- **Short problem**
Rewrite the stretch from the line containing "Find the location of a" through the line containing "current track time", swapping "particular" for "specific" and leaving everything else unchanged.

- **Record list**

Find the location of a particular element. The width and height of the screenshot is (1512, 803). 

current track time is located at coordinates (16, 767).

* * *

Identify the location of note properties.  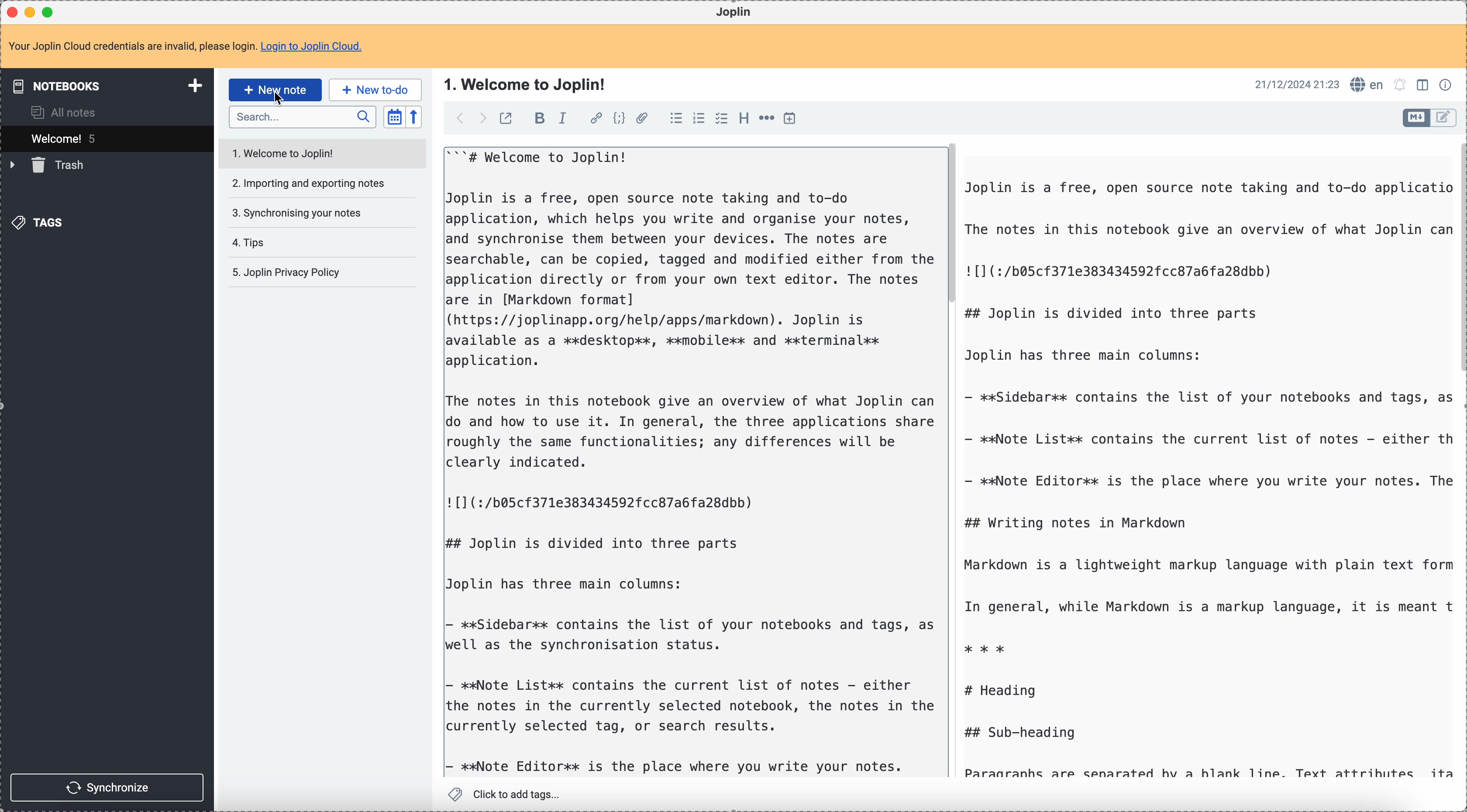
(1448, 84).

* * *

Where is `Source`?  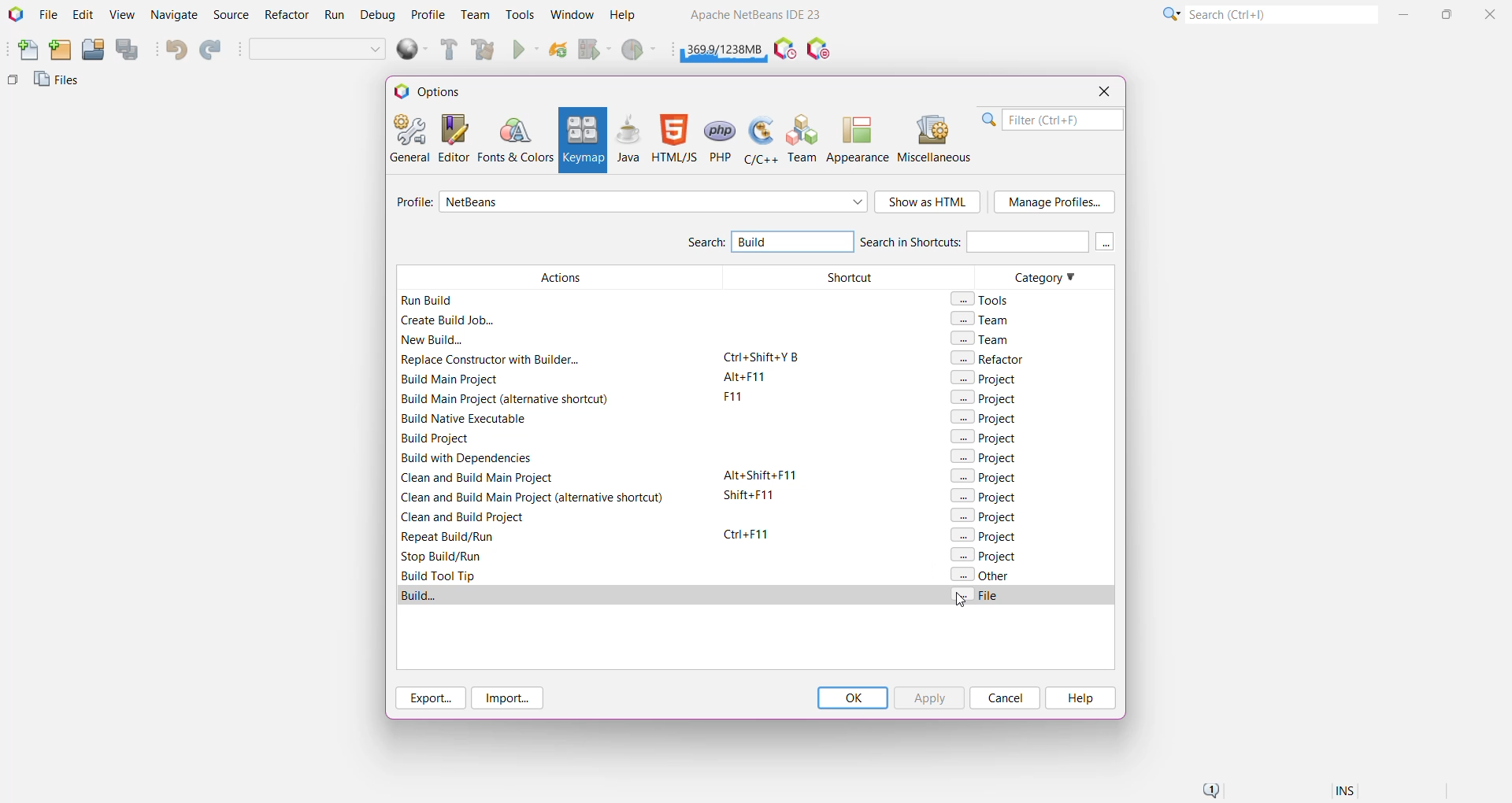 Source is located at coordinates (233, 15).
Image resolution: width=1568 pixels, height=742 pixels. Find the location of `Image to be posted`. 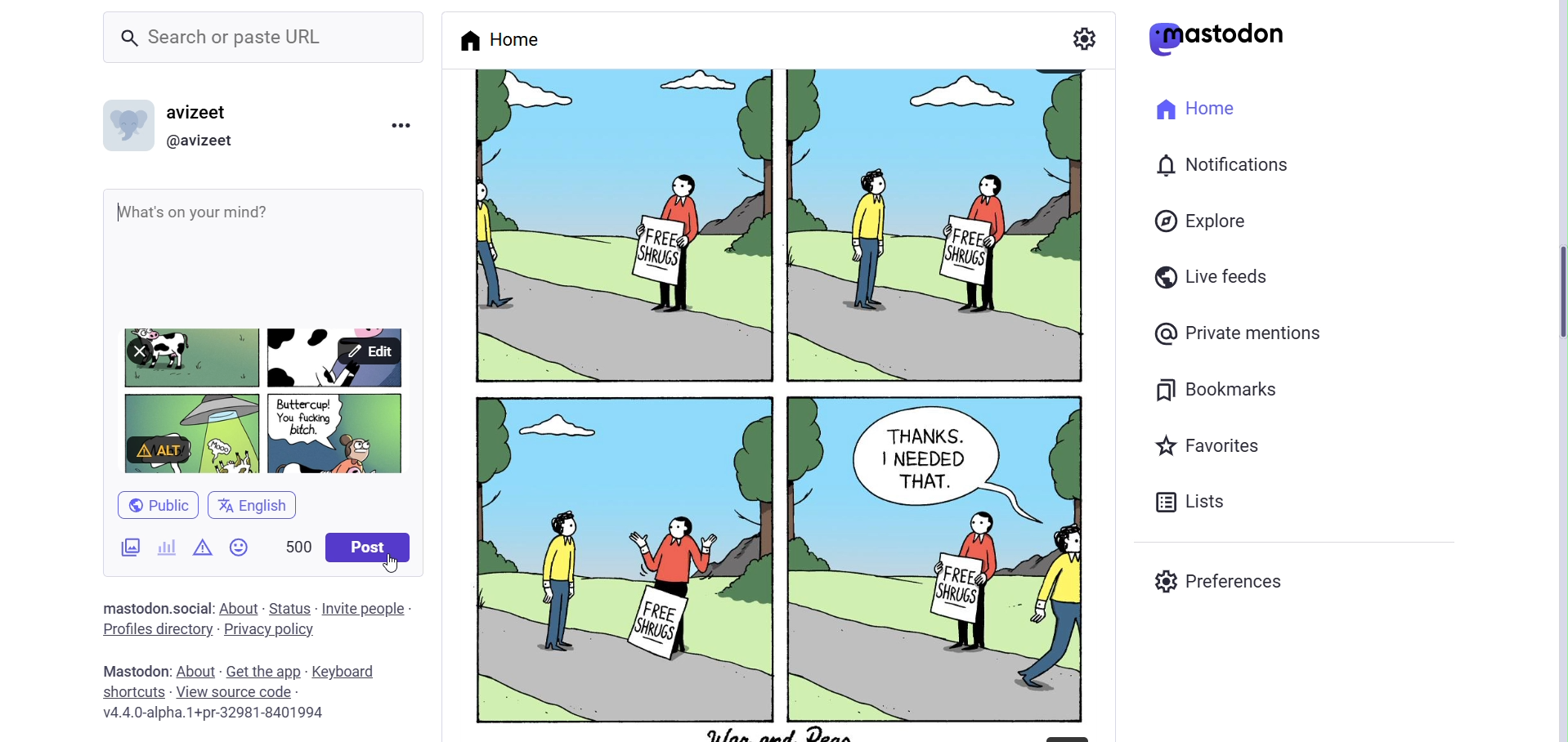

- **Written answer**
Find the location of a specific element. The width and height of the screenshot is (1512, 803). 

current track time is located at coordinates (16, 767).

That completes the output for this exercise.